My first reaction was, “Welcome to MY world, Tom.” Perhaps Foremski’s rant is merely linkbait… but it raises an important issue. People DO have to design their sites and write their content with search engines in mind… but only if they hope to boost their search traffic. Is that a bad thing? I’d argue that today, specific search engine optimization steps in site design and content writing are less important than they have ever been… the reason that the requirements for content creators seem to be increasing is that big companies are finally aware that search engine traffic counts.

Since the early days of search engines, the quality of results has improved dramatically, largely because search engines have become LESS demanding of the content writers and site designers. In the early days of search, the only way to rank might have been to repeat the keyword a dozen times in a short article. Even major corporate sites might not be found for a search as simple as the company name, perhaps because the designers included the firm name only in an image. Innovations like Google’s PageRank and analysis of link text on other sites suddenly took much of the onus off site developers and content writers – no matter how badly GM.com was designed, it would now pop up at the top of searches for “general motors”.

One challenge that search engines face is an ongoing war with search engine optimizers. In a perfect world, Google and its brethren would have been delivering better results years ago with a lot less work. The fact that search rankings drive traffic, and traffic makes money, mean that whatever improvements are made to the algorithm, creative SEO practitioners will find a way to shortcut the process. Keyword density works? Fine, we’ll stuff pages full of keywords. Density is out, and link text works? OK, we’ll set up link networks. The search engines can find the networks? OK, we’ll buy links on other sites by the cartload. It truly is an arms race – I can’t think of another field of endeavor in business (except, perhaps, various security and military fields) where continuous product improvement is required because well-financed opponents are working to defeat your technology.

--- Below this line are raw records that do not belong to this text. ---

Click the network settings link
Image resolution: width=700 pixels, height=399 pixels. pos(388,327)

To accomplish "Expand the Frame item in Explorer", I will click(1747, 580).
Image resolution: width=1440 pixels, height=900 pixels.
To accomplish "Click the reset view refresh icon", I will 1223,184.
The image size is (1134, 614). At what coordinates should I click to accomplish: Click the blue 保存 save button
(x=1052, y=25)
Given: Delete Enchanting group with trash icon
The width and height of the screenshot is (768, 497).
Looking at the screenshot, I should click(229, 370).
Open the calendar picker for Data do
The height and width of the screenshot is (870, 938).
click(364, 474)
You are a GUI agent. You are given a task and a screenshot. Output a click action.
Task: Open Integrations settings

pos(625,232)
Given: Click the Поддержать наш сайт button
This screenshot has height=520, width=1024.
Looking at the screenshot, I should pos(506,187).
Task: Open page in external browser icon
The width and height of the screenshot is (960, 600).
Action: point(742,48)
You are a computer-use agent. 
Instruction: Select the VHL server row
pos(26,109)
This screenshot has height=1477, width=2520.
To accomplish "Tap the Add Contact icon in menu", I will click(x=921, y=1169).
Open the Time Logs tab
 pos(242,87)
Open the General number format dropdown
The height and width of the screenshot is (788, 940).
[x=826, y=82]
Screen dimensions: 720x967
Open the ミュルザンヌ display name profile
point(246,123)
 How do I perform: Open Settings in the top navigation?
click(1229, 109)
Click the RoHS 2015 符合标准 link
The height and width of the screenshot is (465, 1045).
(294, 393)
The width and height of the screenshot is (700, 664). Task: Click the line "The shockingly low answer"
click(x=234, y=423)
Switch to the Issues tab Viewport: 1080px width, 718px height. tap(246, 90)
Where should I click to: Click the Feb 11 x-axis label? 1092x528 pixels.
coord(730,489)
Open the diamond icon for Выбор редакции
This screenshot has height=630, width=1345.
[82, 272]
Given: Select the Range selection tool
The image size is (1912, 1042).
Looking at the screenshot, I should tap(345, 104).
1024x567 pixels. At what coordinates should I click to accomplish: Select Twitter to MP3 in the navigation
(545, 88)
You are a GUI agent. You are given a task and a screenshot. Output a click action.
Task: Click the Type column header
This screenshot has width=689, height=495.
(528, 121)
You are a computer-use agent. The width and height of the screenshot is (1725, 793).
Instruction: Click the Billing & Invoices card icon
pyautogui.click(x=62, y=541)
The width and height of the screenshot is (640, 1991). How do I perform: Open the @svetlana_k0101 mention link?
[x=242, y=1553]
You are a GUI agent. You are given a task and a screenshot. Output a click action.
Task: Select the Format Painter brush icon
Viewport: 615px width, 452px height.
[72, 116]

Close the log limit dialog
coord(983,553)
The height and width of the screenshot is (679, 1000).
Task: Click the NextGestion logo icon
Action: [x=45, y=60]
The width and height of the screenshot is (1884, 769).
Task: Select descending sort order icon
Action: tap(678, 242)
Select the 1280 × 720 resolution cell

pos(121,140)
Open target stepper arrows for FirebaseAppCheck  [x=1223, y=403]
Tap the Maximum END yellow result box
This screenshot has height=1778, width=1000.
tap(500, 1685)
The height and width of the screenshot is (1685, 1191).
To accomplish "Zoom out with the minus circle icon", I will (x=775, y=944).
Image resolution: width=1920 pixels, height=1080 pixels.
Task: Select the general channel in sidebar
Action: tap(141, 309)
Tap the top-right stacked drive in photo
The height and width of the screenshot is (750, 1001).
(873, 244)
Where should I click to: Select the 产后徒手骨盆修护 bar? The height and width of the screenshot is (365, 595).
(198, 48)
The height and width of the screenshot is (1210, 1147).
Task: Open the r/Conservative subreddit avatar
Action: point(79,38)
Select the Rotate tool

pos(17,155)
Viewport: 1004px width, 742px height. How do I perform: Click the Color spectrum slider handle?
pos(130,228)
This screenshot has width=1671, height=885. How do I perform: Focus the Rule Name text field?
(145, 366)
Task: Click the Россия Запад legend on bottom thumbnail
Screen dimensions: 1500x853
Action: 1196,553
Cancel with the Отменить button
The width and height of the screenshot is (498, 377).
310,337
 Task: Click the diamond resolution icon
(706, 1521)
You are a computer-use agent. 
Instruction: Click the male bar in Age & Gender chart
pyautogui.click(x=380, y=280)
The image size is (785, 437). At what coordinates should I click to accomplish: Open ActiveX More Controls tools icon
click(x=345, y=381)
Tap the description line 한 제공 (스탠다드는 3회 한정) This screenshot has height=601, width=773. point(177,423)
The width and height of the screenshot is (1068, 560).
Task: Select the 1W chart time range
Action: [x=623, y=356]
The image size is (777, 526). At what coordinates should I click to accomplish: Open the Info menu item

Today, search results are better than ever, despite (and perhaps partially because of) the attempts to game them. The fact that content creators like Foremski have to spend a bit of time tweaking their content for search engines is less an indication that search is broken – that content would be indexed, even without a keyword title, Google sitemap, and other things Foremski complains about – and more of an indication that the firm’s management wants to rank better than the competition and drive more traffic to their sites.